━━━━━ Source material ━━━━━
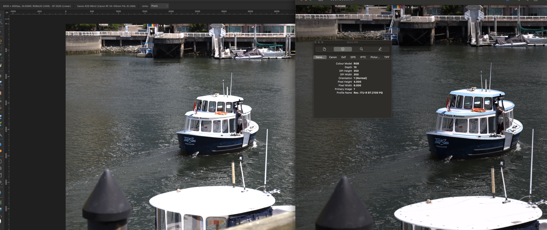Toggle the circled-i Info pane in More Info

(342, 49)
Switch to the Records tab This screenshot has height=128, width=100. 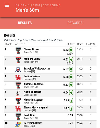point(75,23)
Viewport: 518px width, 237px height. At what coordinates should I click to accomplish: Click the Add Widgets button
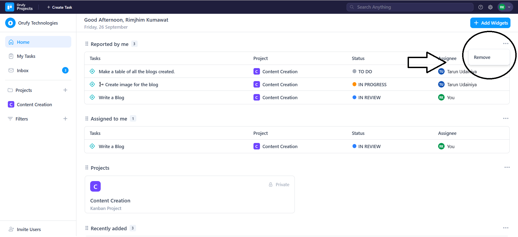pyautogui.click(x=490, y=23)
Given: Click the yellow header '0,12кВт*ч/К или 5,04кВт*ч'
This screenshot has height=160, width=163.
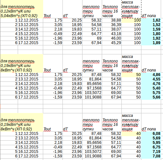Looking at the screenshot, I should (22, 9).
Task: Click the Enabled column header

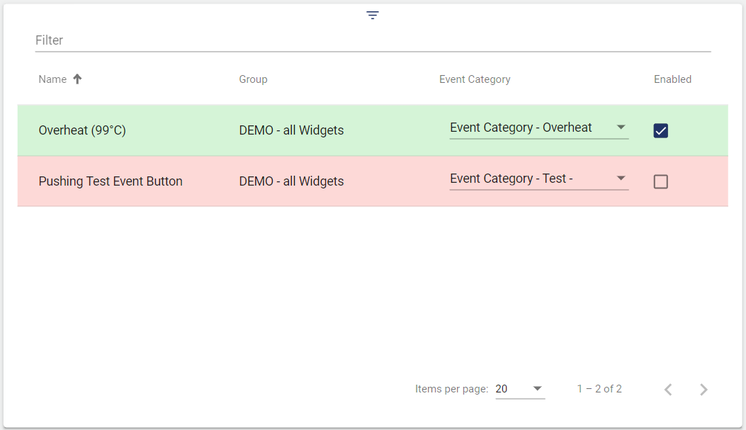Action: 672,79
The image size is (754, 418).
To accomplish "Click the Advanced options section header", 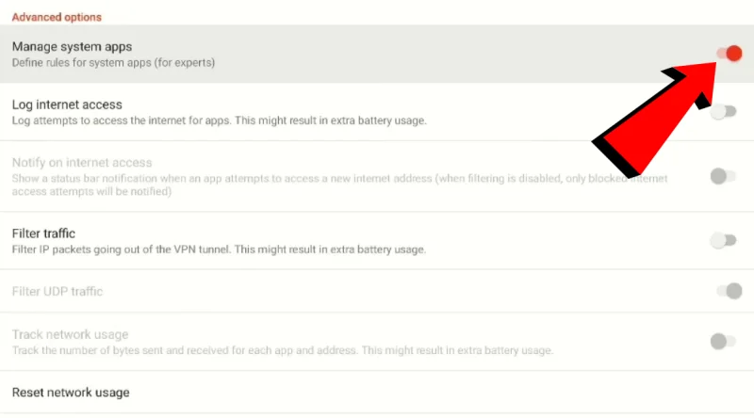I will (x=57, y=17).
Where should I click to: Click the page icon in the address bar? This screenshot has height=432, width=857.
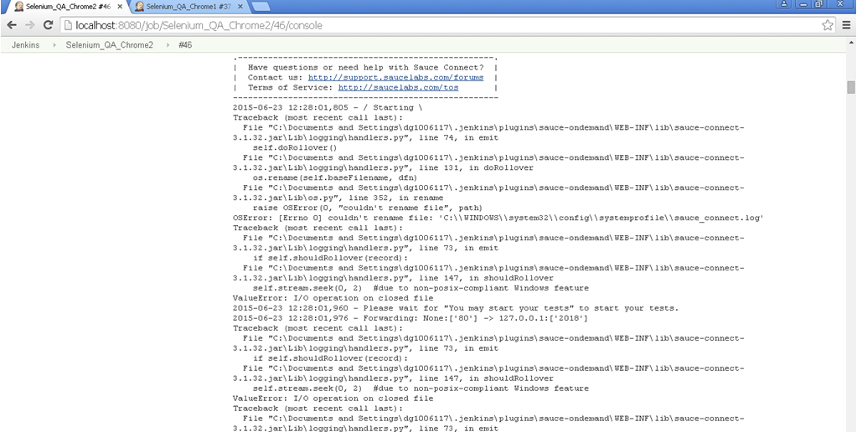click(68, 25)
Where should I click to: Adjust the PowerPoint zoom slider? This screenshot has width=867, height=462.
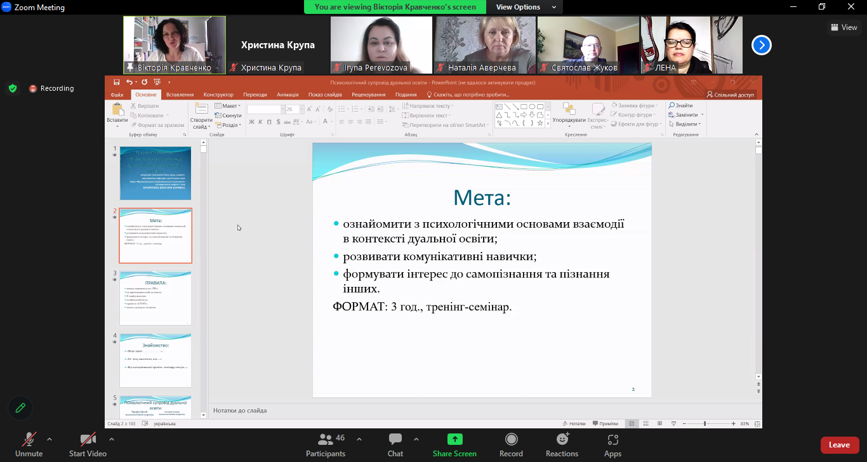pyautogui.click(x=705, y=423)
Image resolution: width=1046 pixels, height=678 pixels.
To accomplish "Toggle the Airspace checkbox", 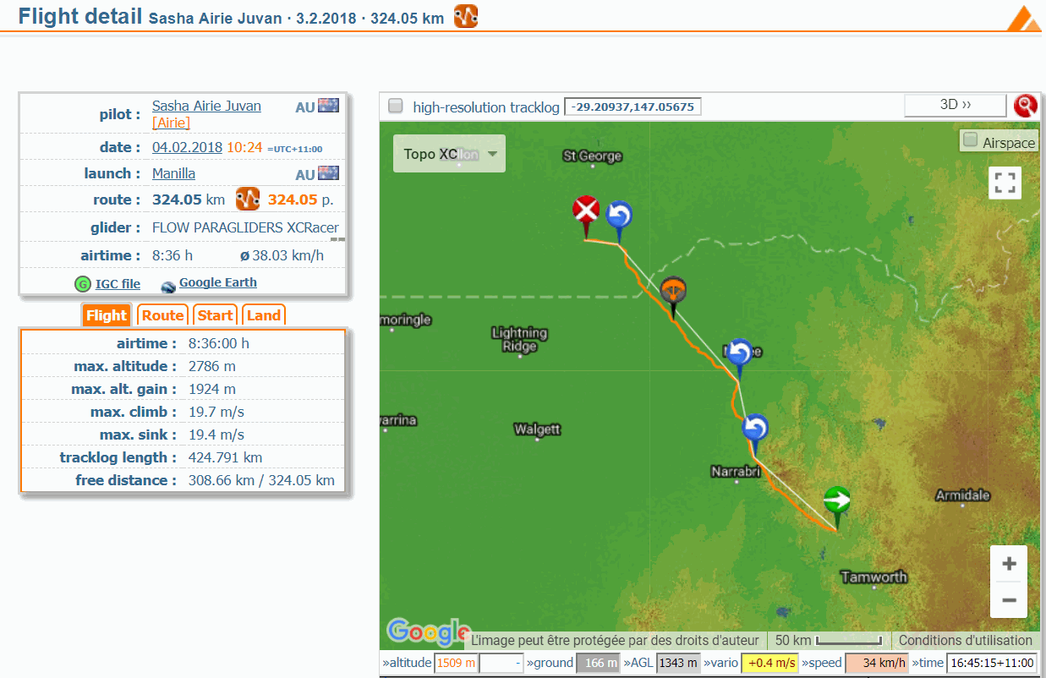I will click(971, 140).
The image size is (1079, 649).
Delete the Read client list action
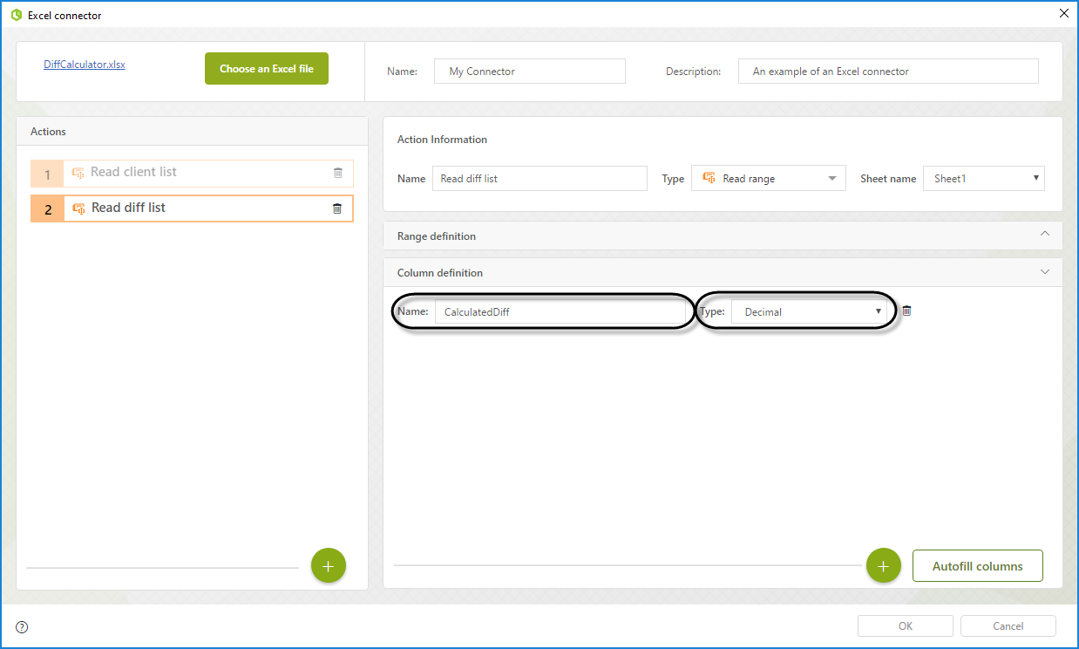(x=338, y=173)
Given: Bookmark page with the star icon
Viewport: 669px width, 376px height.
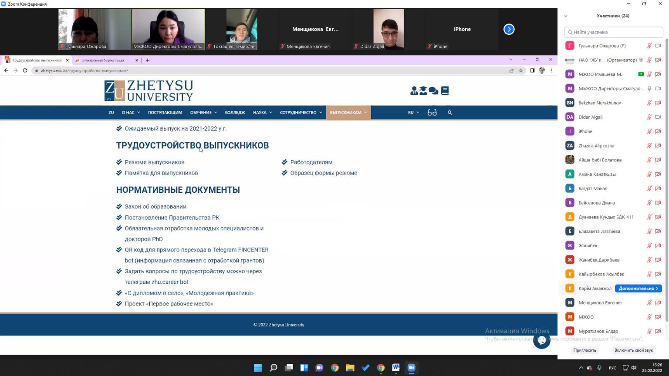Looking at the screenshot, I should 521,71.
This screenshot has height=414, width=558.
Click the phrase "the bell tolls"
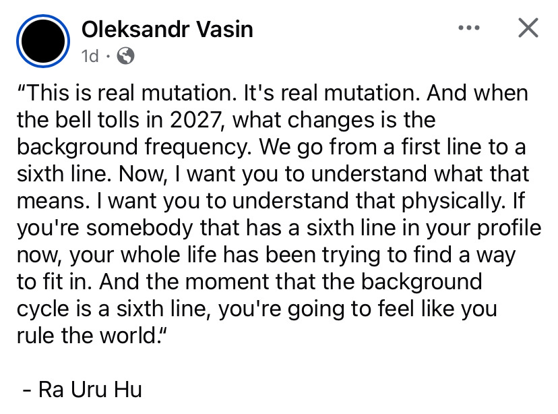click(78, 120)
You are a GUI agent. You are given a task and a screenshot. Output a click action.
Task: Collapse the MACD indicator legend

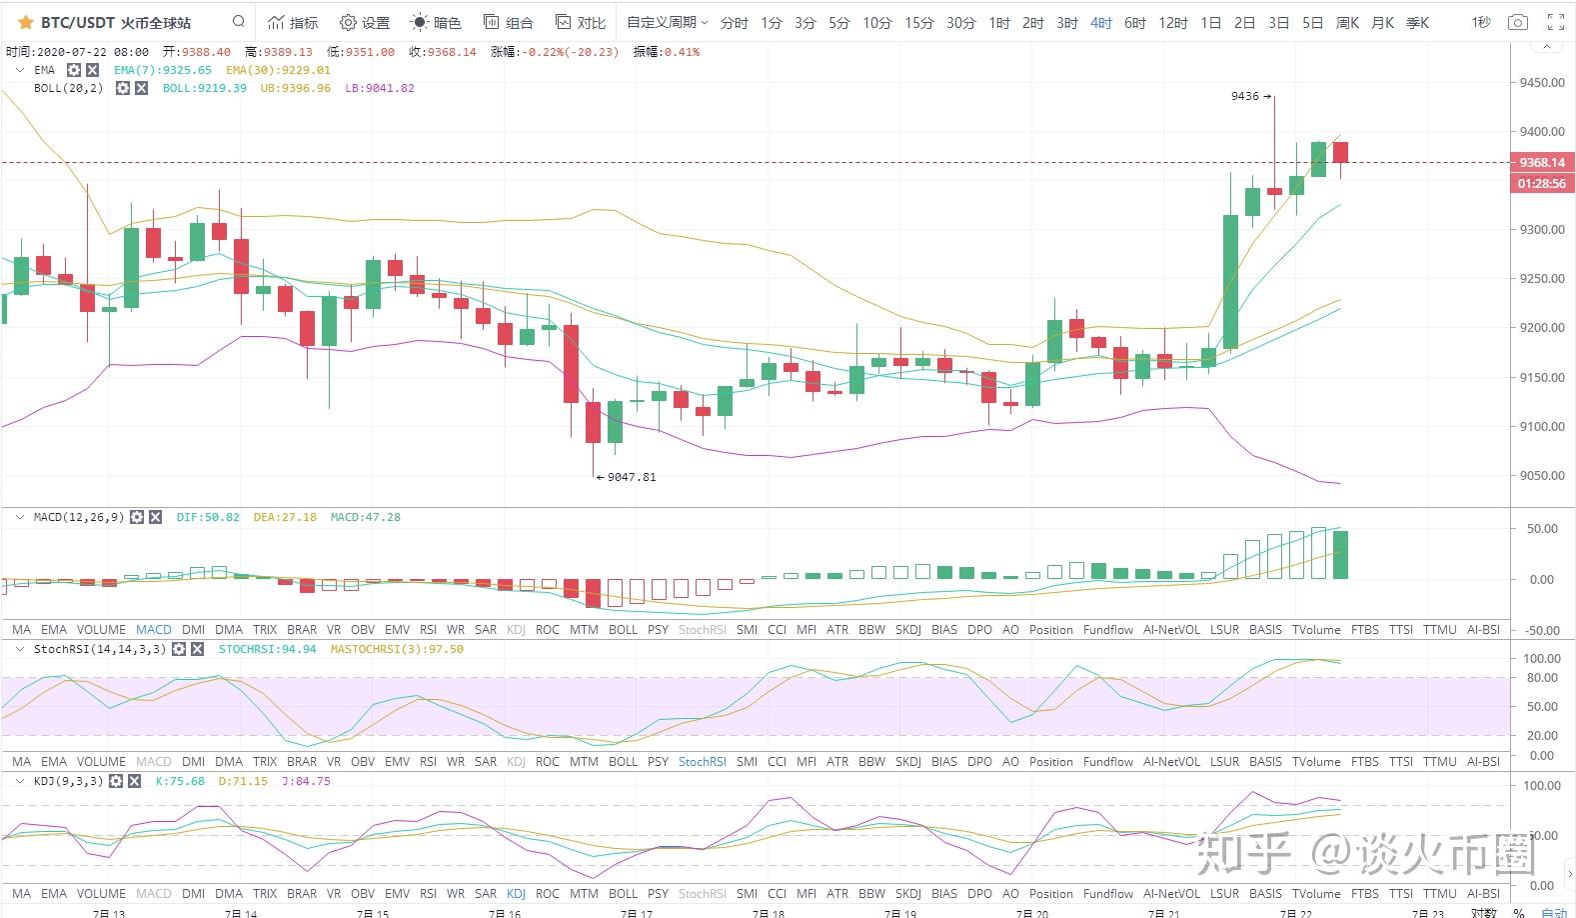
━━━━━
◆ Aim of the task ◆
Copy out exactly the lines that begin at the line with "Click the phrase" and end at the final line of the entries above. Leave out the pictures.

◆ Your solution ◆
Click the phrase "the bell tolls"
click(78, 120)
You are a GUI agent. You are given a task and a screenshot. Output a click action.
Task: Collapse the MACD indicator legend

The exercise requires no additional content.